- Dataset

--

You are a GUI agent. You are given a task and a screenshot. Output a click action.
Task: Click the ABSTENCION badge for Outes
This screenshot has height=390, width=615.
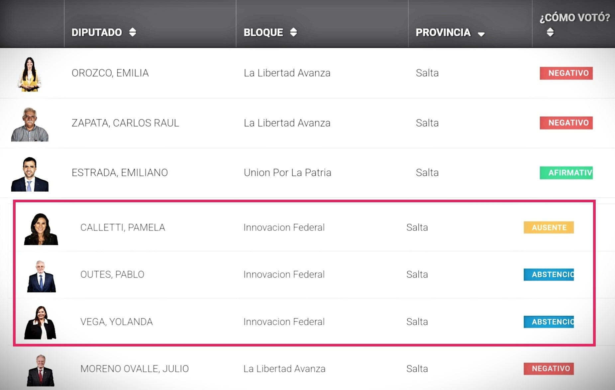(549, 274)
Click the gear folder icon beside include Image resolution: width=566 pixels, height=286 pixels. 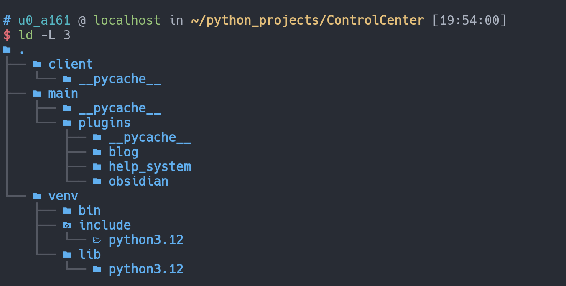(x=67, y=225)
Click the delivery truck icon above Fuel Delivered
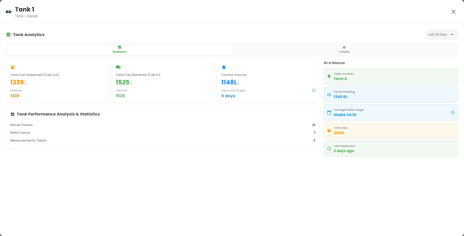 coord(118,67)
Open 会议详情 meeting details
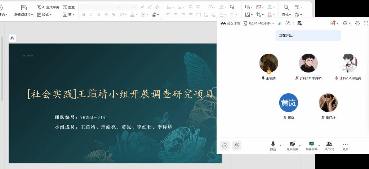Viewport: 369px width, 169px height. [x=230, y=23]
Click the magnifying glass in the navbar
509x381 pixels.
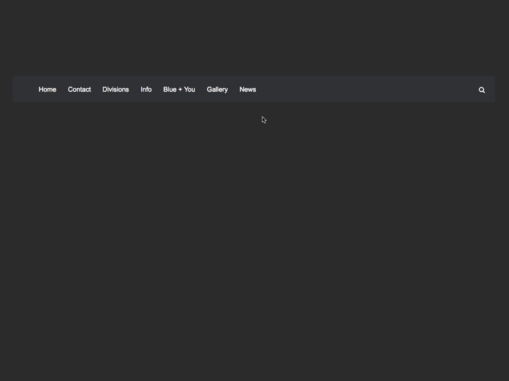point(482,90)
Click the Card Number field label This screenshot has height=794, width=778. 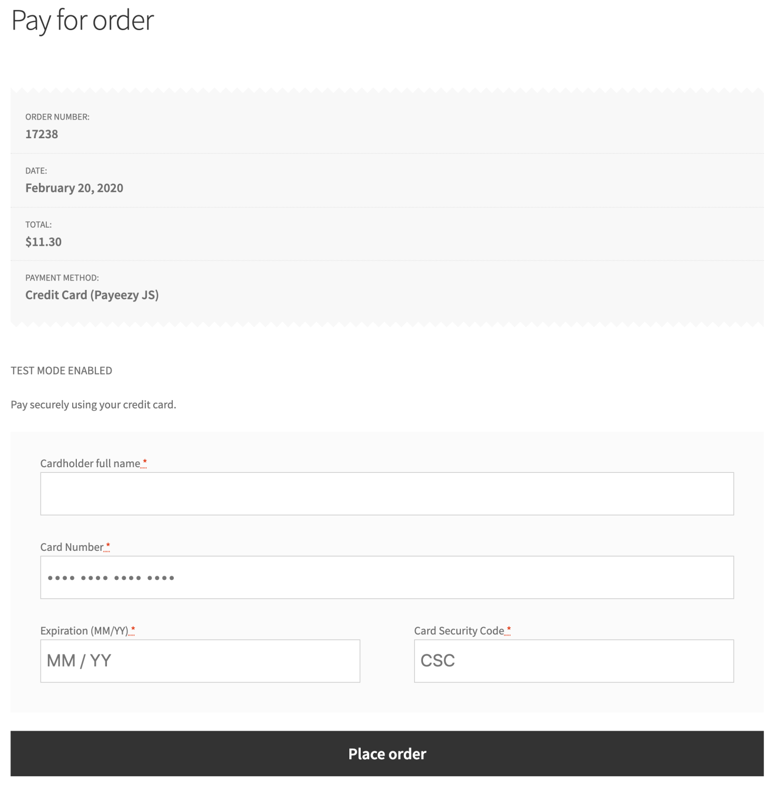tap(72, 547)
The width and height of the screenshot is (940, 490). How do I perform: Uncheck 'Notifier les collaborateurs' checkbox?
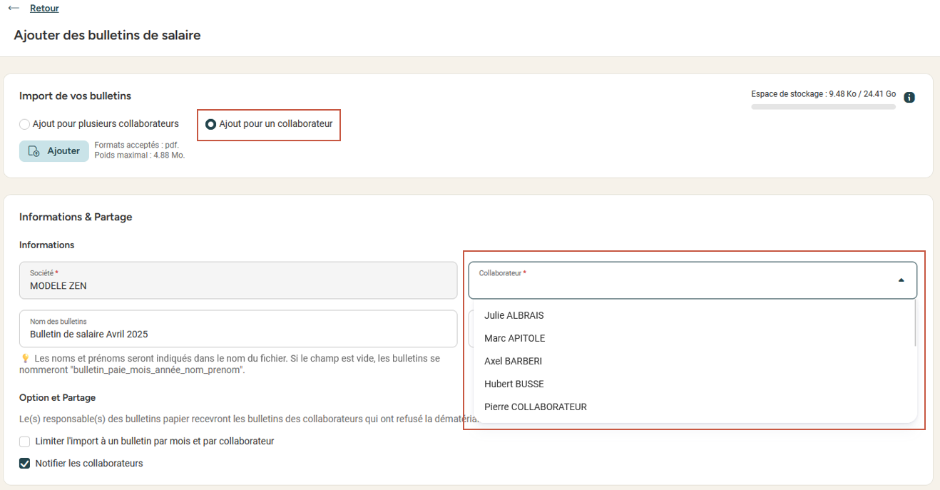[25, 464]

--

- What you are asked to do
Please write out the lines above exactly, from the one that contains "The width and" through the final line, and include none of the pictures.

- Expected answer
The width and height of the screenshot is (940, 490). How do I perform: Uncheck 'Notifier les collaborateurs' checkbox?
[25, 464]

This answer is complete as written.